Saturday, 3 May 2014

Parallel Processing

Basics

Computations that use multi-processor computers and several
independent computers interconnected in some way, working together on a common task is called Parallel Computing. It is a form of computation in which many calculations are carried out simultaneously, operating on the principle that large problems can often be divided into smaller ones, which are then solved concurrently i.e in parallel. There are several different forms of parallel computing: bit-level, instruction level, data, and task parallelism. Parallel computing has become the dominant paradigm in computer architecture, mainly in the form of multi-core processors.
Main memory in a parallel computer is either shared memory or distributed memory. Distributed memory refers to the fact that the memory is logically distributed, but often implies that it is physically distributed as well.Accesses to local memory are typically faster than accesses to non-local memory.
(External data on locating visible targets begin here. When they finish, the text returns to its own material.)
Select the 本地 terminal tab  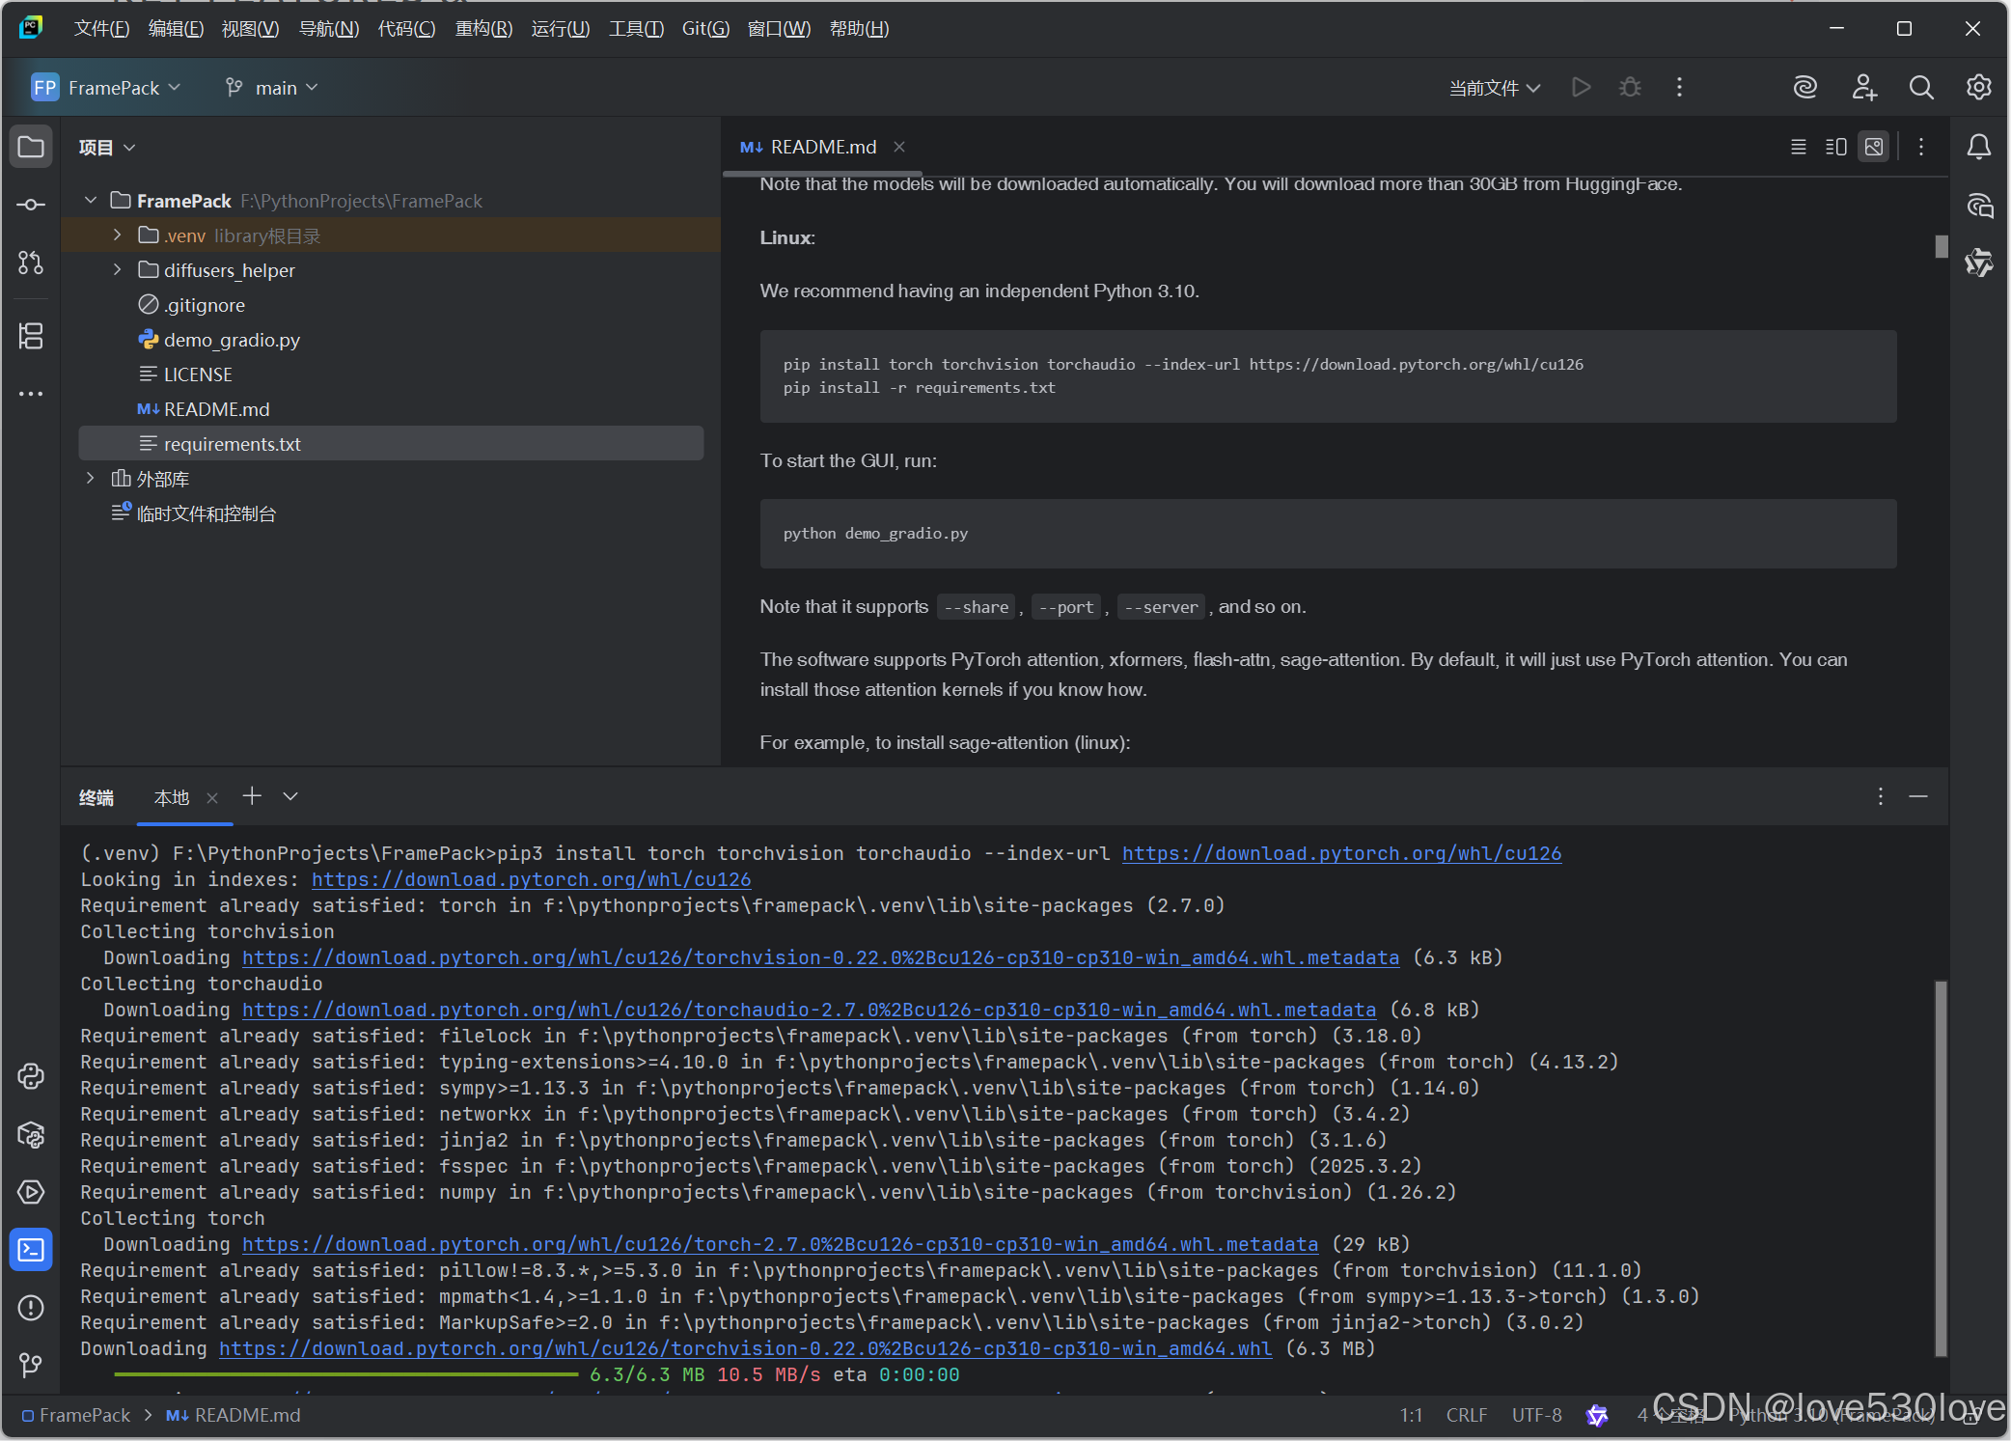pos(172,797)

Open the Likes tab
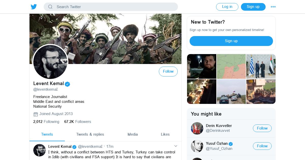(165, 134)
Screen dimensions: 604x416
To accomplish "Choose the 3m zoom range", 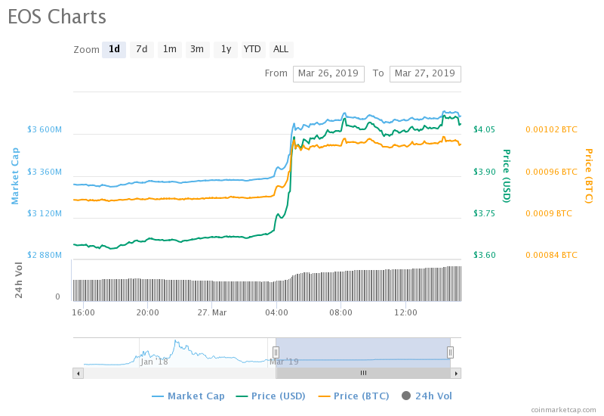I will 197,49.
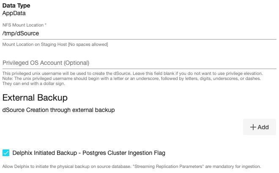The height and width of the screenshot is (173, 279).
Task: Click the Add external backup button label
Action: pyautogui.click(x=263, y=127)
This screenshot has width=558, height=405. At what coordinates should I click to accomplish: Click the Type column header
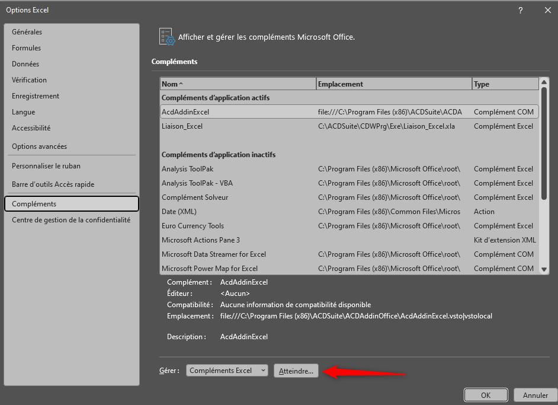pyautogui.click(x=505, y=84)
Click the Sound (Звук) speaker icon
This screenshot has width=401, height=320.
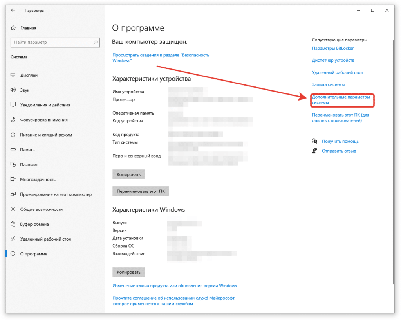click(13, 90)
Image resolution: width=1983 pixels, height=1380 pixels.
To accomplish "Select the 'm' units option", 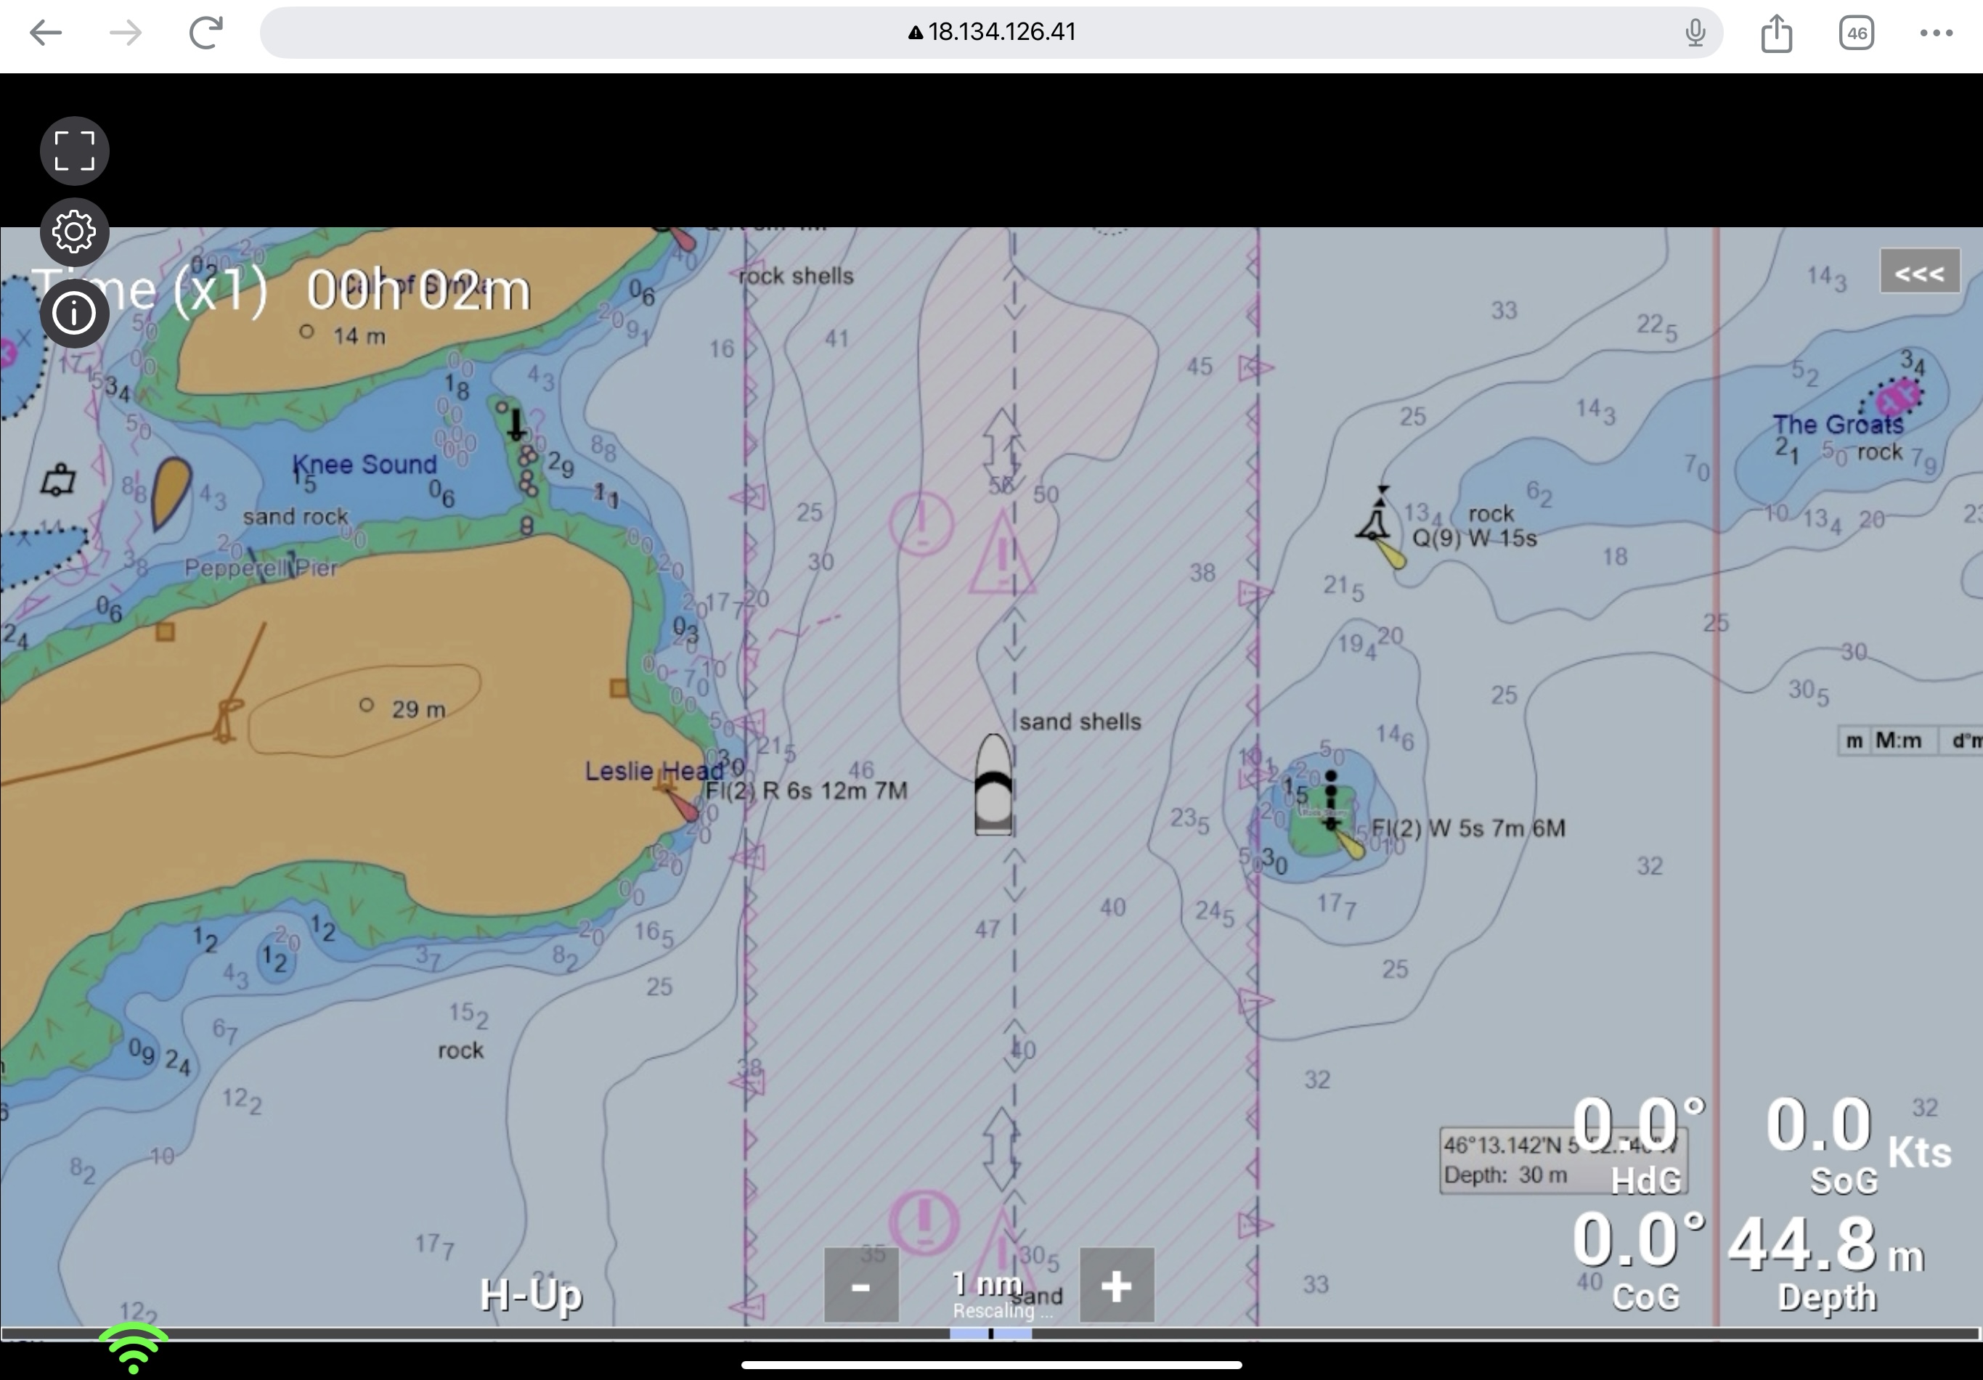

Which Parallelis is supported and why ?

Instruction-level parallelism (ILP) is supported by in some systems because
1. Multiple instructions from the same instruction stream can be executed
concurrently
2. Generated and managed by hardware (superscalar) or by compiler (VLIW)
3. Limited in practice by data and control dependences

Thread-level parallelism (TLP) is supported by in some systems because
1. Multiple threads or instruction sequences from the same application can be
executed concurrently
2. Generated by compiler/user and managed by compiler and hardware
3. Limited in practice by communication/synchronization overheads and by
algorithm characteristics

Granularity
In parallel computing, granularity is a qualitative measure of the ratio of computation to communication.
Fine-grain Parallelism:
1. Relatively small amounts of computational work are done between communication events.
2. Low computation to communication ratio
3. Facilitates load balancing
4. Implies high communication overhead and less opportunity for performance enhancement
If granularity is too fine it is possible that the overhead required for communications and synchronization between tasks takes longer than the computation.

Coarse-grain Parallelism:
1. Relatively large amounts of computational work are done between communication/synchronization events
2. High computation to communication ratio
3. Implies more opportunity for performance increase
4. Harder to load balance efficiently

Which is Best?
The most efficient granularity is dependent on the algorithm and the hardware environment in which it runs.In most cases the overhead associated with communications and synchronization is high relative to execution speed so it is advantageous to have coarse granularity.Fine-grain parallelism can help reduce overheads due to load imbalance.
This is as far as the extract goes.